New Year's Resolution: Stop Breaches
Breach Tally Numbers, Survey Results Highlight Need for ActionToo often, New Year's Resolutions quickly fade from memory. But this year, I'm hoping healthcare information security professionals will resolve to lead a stepped-up breach prevention effort - and then carry through on the pledge.
As I reported this week, the federal "wall of shame" tally of major health information breaches now lists 380 incidents affecting more than 18 million individuals (see: Breach Tally: 18 Million and Counting. And the list keeps growing and growing.
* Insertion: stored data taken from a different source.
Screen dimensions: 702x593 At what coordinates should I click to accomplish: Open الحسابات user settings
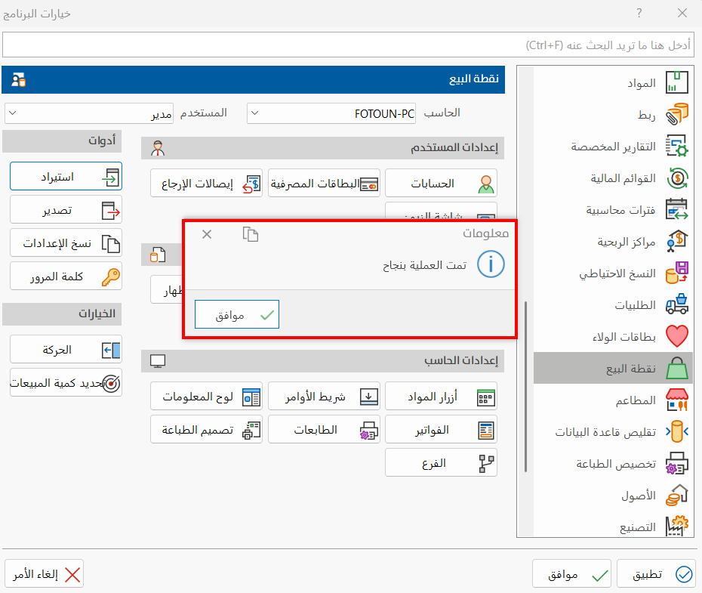click(x=441, y=183)
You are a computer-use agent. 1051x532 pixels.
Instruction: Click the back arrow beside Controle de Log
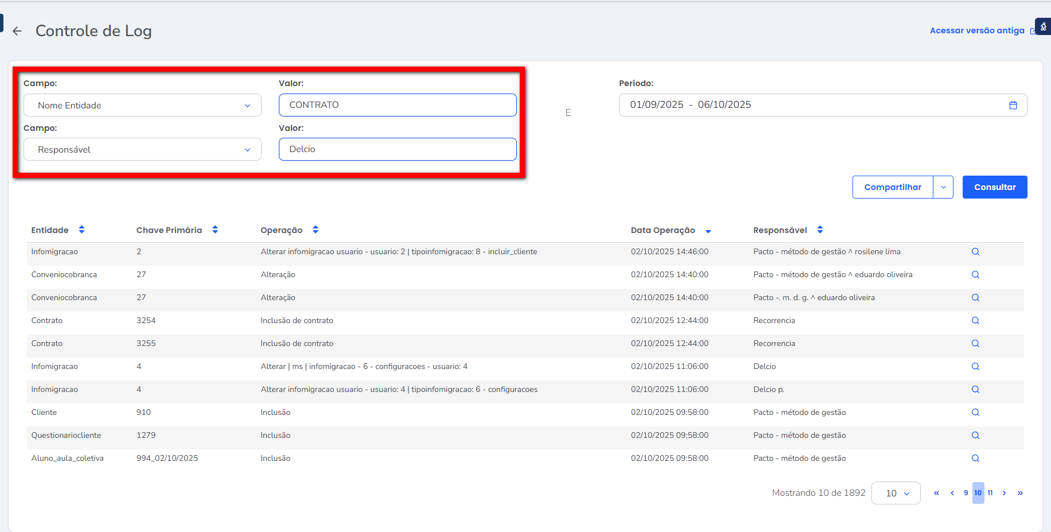[17, 31]
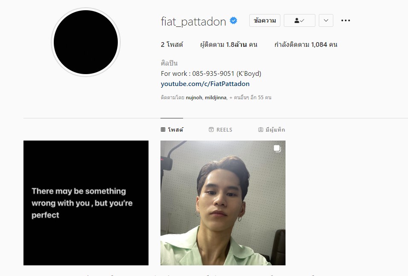408x276 pixels.
Task: Open the black quote text post
Action: [x=86, y=203]
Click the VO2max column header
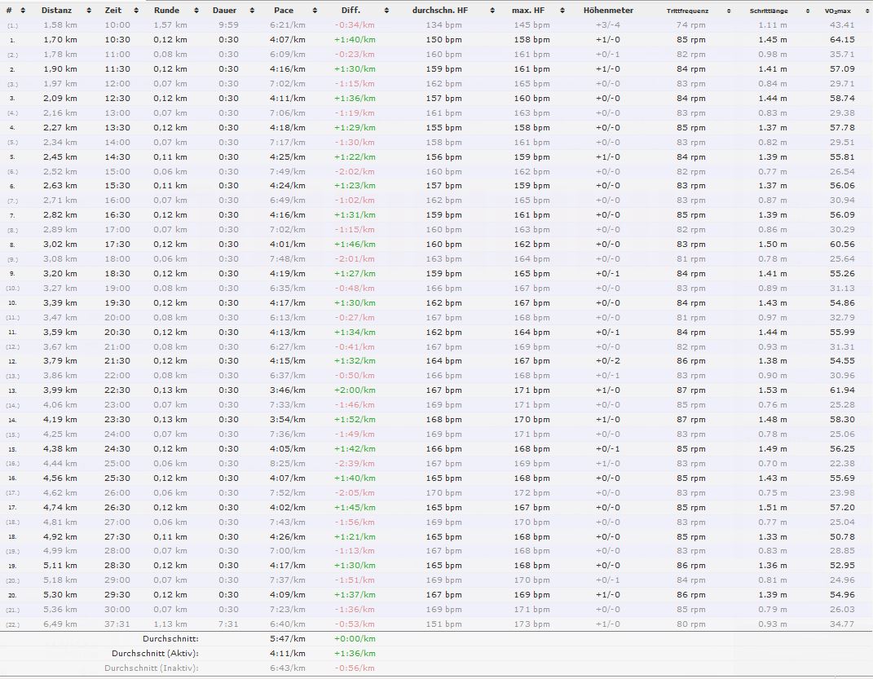This screenshot has width=873, height=679. tap(839, 11)
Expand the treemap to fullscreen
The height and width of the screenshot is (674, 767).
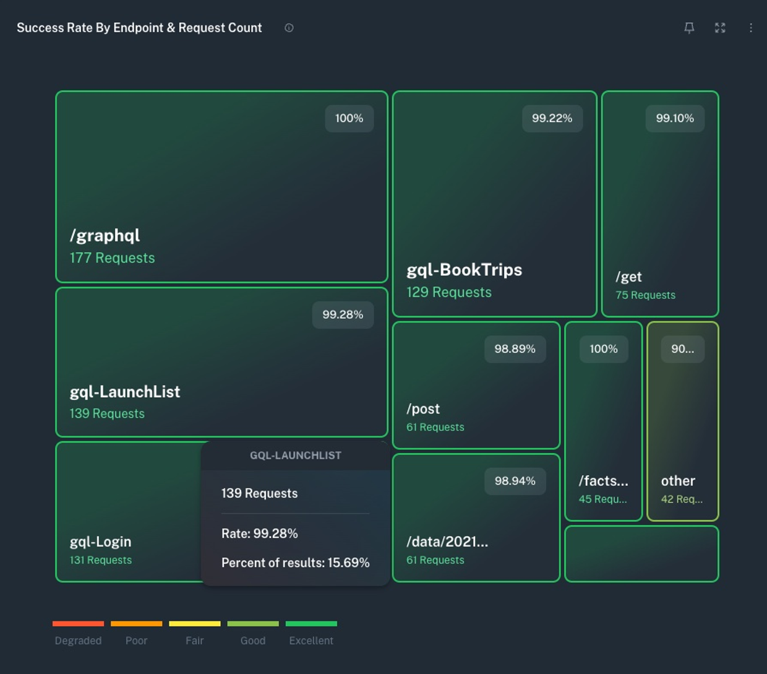pyautogui.click(x=720, y=28)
No one wants to see their organization's name on the breach list. But unfortunately, our new Healthcare Information Security Today survey shows there's still much breach prevention work to be done. For example, 43 percent of organizations grade their ability to counter external and internal information security threats as poor, failing or in need of improvement. And only half have a plan in place to comply with the HIPAA breach notification rule
.So, it's no surprise that the survey shows improving regulatory compliance is the top priority for the year ahead (see: 2012 Security Priorities: An Analysis). Plus, the top security technology investment priorities all contribute to breach prevention (see: Top 5 Security Technology Investments).
Breach prevention costs money, and money is tight. But breaches are costly as well, and they can shatter an organization's reputation, not to mention cause individuals a great deal of harm.
As 2012 dawns, it's a good time to redouble efforts to prevent breaches by advocating the right technology investments and carrying out a well-thought-out information risk management strategy. We pledge to help by continuing to offer timely breach prevention tips from experts in the field at HealthcareInfoSecurity and a new sister site, DataBreachToday, which covers breach resolution issues across all industry sectors.
Best wishes for success in the new year.